Data excerpts.

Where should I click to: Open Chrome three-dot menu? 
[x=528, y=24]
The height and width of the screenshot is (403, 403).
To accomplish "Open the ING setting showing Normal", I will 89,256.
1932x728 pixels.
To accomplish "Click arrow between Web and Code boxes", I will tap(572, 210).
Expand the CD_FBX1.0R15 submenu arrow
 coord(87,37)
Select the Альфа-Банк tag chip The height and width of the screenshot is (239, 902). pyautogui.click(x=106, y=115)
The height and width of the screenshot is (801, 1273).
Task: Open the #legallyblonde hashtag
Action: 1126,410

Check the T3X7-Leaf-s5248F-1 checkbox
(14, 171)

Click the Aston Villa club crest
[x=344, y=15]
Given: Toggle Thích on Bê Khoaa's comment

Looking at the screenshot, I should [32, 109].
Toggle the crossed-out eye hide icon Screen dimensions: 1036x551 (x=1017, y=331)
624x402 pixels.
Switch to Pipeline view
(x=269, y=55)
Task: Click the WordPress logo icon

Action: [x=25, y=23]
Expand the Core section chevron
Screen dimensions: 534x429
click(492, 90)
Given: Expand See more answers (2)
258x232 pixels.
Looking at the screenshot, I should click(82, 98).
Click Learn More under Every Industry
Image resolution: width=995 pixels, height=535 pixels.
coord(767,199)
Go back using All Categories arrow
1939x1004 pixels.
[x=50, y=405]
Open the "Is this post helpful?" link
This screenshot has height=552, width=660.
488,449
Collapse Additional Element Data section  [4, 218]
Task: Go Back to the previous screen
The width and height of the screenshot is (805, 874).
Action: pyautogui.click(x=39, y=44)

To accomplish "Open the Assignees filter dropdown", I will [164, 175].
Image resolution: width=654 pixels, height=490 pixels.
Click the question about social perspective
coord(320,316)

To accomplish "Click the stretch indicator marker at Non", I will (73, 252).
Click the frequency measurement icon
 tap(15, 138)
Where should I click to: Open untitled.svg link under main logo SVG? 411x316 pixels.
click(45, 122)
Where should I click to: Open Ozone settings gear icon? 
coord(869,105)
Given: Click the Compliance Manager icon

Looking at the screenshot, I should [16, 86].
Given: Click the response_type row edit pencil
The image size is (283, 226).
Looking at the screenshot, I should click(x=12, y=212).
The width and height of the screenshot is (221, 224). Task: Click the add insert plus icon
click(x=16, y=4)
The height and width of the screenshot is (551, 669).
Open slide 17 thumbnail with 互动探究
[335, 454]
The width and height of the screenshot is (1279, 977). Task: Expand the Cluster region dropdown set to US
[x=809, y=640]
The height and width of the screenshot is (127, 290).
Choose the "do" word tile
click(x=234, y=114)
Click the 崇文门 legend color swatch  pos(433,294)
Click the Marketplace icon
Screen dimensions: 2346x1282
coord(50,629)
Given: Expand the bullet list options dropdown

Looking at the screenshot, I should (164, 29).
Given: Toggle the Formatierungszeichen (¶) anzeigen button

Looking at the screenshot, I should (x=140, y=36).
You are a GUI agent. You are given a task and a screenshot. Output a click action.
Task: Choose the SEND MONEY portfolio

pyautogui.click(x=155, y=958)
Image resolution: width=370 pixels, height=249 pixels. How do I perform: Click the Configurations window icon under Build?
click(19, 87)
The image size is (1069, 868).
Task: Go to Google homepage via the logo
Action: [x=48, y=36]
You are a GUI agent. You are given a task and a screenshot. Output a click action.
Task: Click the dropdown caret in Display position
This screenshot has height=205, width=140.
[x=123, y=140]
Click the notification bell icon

Exercise goal.
Your reply must repeat the records above exactly and in full.

Exercise output.
Where should I click to: Open Chrome three-dot menu? 
[x=528, y=24]
The height and width of the screenshot is (403, 403).
To accomplish "Open the ING setting showing Normal", I will 89,256.
1932x728 pixels.
To accomplish "Click arrow between Web and Code boxes", I will tap(572, 210).
Expand the CD_FBX1.0R15 submenu arrow
 coord(87,37)
Select the Альфа-Банк tag chip The height and width of the screenshot is (239, 902). pyautogui.click(x=106, y=115)
The height and width of the screenshot is (801, 1273).
Task: Open the #legallyblonde hashtag
Action: 1126,410

Check the T3X7-Leaf-s5248F-1 checkbox
(14, 171)

Click the Aston Villa club crest
[x=344, y=15]
Given: Toggle Thích on Bê Khoaa's comment

Looking at the screenshot, I should [32, 109].
Toggle the crossed-out eye hide icon Screen dimensions: 1036x551 (x=1017, y=331)
624x402 pixels.
Switch to Pipeline view
(x=269, y=55)
Task: Click the WordPress logo icon

Action: [x=25, y=23]
Expand the Core section chevron
Screen dimensions: 534x429
click(492, 90)
Given: Expand See more answers (2)
258x232 pixels.
Looking at the screenshot, I should click(82, 98).
Click Learn More under Every Industry
Image resolution: width=995 pixels, height=535 pixels.
coord(767,199)
Go back using All Categories arrow
1939x1004 pixels.
[x=50, y=405]
Open the "Is this post helpful?" link
This screenshot has height=552, width=660.
488,449
Collapse Additional Element Data section  [4, 218]
Task: Go Back to the previous screen
The width and height of the screenshot is (805, 874).
Action: pyautogui.click(x=39, y=44)

To accomplish "Open the Assignees filter dropdown", I will [164, 175].
Image resolution: width=654 pixels, height=490 pixels.
Click the question about social perspective
coord(320,316)

To accomplish "Click the stretch indicator marker at Non", I will (73, 252).
Click the frequency measurement icon
 tap(15, 138)
Where should I click to: Open untitled.svg link under main logo SVG? 411x316 pixels.
click(45, 122)
Where should I click to: Open Ozone settings gear icon? 
coord(869,105)
Given: Click the Compliance Manager icon

Looking at the screenshot, I should [16, 86].
Given: Click the response_type row edit pencil
The image size is (283, 226).
Looking at the screenshot, I should click(x=12, y=212).
The width and height of the screenshot is (221, 224). Task: Click the add insert plus icon
click(x=16, y=4)
The height and width of the screenshot is (551, 669).
Open slide 17 thumbnail with 互动探究
[335, 454]
The width and height of the screenshot is (1279, 977). Task: Expand the Cluster region dropdown set to US
[x=809, y=640]
The height and width of the screenshot is (127, 290).
Choose the "do" word tile
click(x=234, y=114)
Click the 崇文门 legend color swatch  pos(433,294)
Click the Marketplace icon
Screen dimensions: 2346x1282
coord(50,629)
Given: Expand the bullet list options dropdown

Looking at the screenshot, I should (164, 29).
Given: Toggle the Formatierungszeichen (¶) anzeigen button

Looking at the screenshot, I should (x=140, y=36).
You are a GUI agent. You are given a task and a screenshot. Output a click action.
Task: Choose the SEND MONEY portfolio

pyautogui.click(x=155, y=958)
Image resolution: width=370 pixels, height=249 pixels. How do I perform: Click the Configurations window icon under Build?
click(19, 87)
The image size is (1069, 868).
Task: Go to Google homepage via the logo
Action: [x=48, y=36]
You are a GUI agent. You are given a task and a screenshot. Output a click action.
Task: Click the dropdown caret in Display position
This screenshot has height=205, width=140.
[x=123, y=140]
Click the notification bell icon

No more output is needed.